私はデュースに返しながらもとにかく全速力で走り続ける。だけど、何かに気づいたらしいエースが、げっ!と声をあげた。

「監督生!!!前見ろ!!!」

 エースが急停止するので、エースの腕を掴んだままの私もつられて止まる。それは私に掴まれたままのデュースも同じく走るをやめた。

「な、何ごとなんだゾ?」

恐る恐る、私の背中にしがみついていたグリムが前を覗く。私達の目の前には、にっこにこに微笑んだジェイド先輩とニヤニヤと笑うフロイド先輩が立ち塞いでいた。

「監督生さん。見つけましたよ。本日、お迎えに上がりますね」

「今日のアズール、タキシード着てくるからさあ。小エビちゃんもいーっぱい着飾ってきてね」

「え?私、先約が」

即座に返そうとしたら、すっと伸びてきた手が私の肩を掴んだ。私が振り向くと、いつのまにか追いついたらしいアズール先輩が私の肩を掴んだままにっこにこに微笑んでみせた。

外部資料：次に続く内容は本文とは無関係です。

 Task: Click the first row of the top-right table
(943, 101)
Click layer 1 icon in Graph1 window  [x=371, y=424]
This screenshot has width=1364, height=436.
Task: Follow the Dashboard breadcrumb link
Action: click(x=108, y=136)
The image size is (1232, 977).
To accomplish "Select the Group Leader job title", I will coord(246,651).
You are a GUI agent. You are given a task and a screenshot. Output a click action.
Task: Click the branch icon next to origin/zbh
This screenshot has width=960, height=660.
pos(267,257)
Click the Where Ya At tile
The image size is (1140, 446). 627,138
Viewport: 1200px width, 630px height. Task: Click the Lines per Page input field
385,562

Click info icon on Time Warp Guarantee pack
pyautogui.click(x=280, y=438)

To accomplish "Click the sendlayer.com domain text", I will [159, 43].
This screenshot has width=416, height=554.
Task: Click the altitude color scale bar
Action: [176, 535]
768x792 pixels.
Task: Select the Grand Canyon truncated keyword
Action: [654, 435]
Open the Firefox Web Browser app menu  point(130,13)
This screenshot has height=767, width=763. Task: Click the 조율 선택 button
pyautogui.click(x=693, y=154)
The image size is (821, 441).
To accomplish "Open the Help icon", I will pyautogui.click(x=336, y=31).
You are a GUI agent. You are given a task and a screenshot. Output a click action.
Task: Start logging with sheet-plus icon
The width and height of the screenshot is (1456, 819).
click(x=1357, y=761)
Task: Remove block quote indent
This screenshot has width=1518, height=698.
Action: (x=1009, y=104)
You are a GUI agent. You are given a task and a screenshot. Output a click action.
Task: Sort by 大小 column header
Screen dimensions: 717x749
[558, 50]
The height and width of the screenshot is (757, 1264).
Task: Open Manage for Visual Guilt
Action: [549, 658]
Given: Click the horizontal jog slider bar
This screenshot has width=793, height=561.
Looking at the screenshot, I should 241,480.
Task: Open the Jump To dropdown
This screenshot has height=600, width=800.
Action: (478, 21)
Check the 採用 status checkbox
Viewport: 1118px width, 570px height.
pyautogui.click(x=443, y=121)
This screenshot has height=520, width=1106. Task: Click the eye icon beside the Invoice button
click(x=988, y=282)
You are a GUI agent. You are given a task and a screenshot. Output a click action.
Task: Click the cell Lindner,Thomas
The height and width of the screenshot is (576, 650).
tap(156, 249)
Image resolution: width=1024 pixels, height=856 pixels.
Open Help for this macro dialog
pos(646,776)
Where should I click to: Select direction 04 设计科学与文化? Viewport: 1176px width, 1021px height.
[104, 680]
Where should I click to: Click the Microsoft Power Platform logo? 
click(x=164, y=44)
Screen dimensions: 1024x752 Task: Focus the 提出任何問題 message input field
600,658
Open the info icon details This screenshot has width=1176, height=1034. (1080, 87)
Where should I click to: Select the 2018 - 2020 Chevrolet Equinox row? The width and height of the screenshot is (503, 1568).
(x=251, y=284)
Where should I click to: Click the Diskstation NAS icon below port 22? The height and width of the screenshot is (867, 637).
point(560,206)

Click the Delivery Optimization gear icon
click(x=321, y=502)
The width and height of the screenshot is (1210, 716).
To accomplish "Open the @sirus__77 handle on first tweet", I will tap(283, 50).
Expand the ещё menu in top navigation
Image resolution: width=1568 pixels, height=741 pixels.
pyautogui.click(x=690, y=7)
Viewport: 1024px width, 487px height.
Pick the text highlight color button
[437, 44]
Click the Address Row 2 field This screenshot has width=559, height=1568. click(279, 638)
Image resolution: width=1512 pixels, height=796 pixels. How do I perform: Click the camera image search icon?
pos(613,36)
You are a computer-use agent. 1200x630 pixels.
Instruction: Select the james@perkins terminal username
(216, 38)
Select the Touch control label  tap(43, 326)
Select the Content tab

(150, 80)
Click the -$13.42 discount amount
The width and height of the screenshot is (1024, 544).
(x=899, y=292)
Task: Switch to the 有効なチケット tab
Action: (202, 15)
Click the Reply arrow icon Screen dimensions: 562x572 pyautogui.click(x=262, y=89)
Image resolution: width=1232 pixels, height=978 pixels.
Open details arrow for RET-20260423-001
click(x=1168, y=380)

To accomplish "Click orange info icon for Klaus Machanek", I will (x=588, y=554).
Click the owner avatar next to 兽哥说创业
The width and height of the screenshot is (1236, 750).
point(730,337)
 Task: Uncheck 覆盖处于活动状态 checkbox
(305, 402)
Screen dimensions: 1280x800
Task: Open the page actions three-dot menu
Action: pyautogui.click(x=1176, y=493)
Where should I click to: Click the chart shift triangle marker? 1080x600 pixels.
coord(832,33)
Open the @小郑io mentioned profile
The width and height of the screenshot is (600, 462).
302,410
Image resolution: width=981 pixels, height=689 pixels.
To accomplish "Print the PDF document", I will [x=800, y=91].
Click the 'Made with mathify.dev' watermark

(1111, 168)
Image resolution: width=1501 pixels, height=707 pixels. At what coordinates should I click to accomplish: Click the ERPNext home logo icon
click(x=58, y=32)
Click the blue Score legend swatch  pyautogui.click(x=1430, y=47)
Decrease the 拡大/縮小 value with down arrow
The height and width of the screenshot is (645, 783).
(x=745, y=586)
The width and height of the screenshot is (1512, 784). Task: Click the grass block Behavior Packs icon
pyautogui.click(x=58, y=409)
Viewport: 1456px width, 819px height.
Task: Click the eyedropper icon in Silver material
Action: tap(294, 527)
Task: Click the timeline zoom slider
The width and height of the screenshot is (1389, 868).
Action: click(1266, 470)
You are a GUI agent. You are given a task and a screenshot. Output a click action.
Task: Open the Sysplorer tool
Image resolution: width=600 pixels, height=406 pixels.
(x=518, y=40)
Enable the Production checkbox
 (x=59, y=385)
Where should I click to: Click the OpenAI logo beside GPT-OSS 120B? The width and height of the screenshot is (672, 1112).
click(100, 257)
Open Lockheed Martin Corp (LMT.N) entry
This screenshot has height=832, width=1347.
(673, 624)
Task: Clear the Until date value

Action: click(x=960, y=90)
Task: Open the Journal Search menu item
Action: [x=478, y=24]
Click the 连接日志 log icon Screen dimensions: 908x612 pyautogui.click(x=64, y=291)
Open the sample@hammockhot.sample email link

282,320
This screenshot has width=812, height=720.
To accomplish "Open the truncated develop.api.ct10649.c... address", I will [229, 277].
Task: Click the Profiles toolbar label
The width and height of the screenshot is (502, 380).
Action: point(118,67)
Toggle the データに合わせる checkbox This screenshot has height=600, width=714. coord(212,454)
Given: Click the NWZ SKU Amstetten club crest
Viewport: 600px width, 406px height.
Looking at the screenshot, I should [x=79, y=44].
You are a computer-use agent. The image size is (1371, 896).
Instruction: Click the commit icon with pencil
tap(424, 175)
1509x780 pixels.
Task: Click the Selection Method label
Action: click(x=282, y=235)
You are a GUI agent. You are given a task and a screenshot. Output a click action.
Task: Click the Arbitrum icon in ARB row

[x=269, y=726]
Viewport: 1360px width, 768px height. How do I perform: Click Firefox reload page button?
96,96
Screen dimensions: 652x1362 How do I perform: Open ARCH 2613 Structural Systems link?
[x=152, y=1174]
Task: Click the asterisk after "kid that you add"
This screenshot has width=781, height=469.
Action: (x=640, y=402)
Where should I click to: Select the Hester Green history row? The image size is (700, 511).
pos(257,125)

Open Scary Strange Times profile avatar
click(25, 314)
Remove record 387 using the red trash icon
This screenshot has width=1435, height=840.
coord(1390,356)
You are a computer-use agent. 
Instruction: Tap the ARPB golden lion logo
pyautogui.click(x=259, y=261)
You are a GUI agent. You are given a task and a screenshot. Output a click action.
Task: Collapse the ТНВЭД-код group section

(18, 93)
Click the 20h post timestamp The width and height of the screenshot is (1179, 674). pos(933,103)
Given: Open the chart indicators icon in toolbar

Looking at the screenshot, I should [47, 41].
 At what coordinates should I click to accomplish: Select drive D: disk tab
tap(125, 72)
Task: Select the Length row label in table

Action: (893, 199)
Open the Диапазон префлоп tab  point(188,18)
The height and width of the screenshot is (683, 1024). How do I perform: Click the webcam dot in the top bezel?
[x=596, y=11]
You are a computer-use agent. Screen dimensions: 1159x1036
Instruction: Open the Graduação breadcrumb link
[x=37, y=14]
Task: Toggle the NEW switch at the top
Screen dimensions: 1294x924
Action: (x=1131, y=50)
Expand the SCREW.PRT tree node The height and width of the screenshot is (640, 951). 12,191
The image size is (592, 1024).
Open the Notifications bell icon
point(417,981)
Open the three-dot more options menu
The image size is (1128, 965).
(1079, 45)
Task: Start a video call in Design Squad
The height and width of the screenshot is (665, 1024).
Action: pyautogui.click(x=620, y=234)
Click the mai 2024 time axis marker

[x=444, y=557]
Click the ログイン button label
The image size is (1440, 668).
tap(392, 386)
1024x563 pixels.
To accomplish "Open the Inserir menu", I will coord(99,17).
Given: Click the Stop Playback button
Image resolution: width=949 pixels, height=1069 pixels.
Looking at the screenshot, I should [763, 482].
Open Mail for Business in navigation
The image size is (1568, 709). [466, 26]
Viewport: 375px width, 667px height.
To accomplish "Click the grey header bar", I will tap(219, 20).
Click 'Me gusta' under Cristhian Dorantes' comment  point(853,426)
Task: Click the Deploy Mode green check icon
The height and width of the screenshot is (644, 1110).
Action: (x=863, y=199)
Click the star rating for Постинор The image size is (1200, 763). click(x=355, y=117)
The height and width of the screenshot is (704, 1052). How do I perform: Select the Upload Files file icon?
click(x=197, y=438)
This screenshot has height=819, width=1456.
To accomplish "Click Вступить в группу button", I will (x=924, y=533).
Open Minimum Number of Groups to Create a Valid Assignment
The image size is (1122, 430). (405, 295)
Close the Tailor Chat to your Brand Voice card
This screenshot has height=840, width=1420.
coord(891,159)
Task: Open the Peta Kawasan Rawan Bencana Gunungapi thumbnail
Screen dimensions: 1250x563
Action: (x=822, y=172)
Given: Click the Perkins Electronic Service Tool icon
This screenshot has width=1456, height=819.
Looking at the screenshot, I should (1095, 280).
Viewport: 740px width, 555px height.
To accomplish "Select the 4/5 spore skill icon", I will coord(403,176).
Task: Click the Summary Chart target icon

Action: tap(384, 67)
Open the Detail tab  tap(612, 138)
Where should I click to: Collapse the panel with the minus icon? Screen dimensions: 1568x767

「あなたの衣装についてはご心配なく。ヴィルさんにお願いしてありますので」

「え?先程も言いましたけど。私、放課後はハーツラビュル寮のホワイトデーパーティーに行きますので。それに、パーティーのための準備をトレイ先輩と一緒にする約束もしてますから」

「僕以外の男の名前なんぞ聞きたくありませんねえ。で?何でしたっけ?放課後はモストロ・ラウンジに行きますよね?ね?勿論、あなた1人で来てくださいね。僕、あなたが来るまでずーっとお待ちしております」

アズール先輩からの圧が凄い。私はアズール先輩から視線を外してエースとデュースとグリムを順に見ていく。私と目が合った2人と1匹は無言で首を横に振るだけだった。
 私は再度アズール先輩に視線を戻す。しかし、アズール先輩は先程見せた微笑みではなく大層不安そうな表情を浮かべていた。それがあまりにも意外に思った私は、つい目を丸くする。だけど、アズール先輩のその表情は瞬時に消されていつもの自信満々の態度に戻った。
 何故かは分からないが、アズール先輩が一瞬だけ見せたあの表情が頭から離れなかった。
 私は、掴んだままだったエースとデュースの腕を離してからアズール先輩に向き直る。

「お気持ちは嬉しいですが、今日は約束があるのでごめんなさい。ですが、アズール先輩もハーツラビュル寮のホワイトデーパーティーに来ていただけませんか?」

「他の野郎がいるホワイトデーなんて」

あからさまに顔を顰めるアズール先輩の姿に、私は苦笑いを浮かべる。そういえば、バレンタインデーの時も同じようなことを言ってたなあと思い出した。

「私。アズール先輩が来るのを、待っています」

私の言葉にアズール先輩が目を見開いた。だけど、それはほんの一瞬だった。アズール先輩は眼鏡のフレームの位置を直してから私に向き直り、やんわりと頬を緩ませた。

「あなたからのせっかくのお誘いですからねえ。参加、しますよ。その代わり、あなたと同じテーブルにつくのはそこのトランプ兵達ではなく、この僕であることをくれぐれも忘れずに。いいですね?」

「分かりました。場所、空けておきます」

 私の中で、アズール先輩に対しての何かが変わった気がするけど、理由は分からなかった。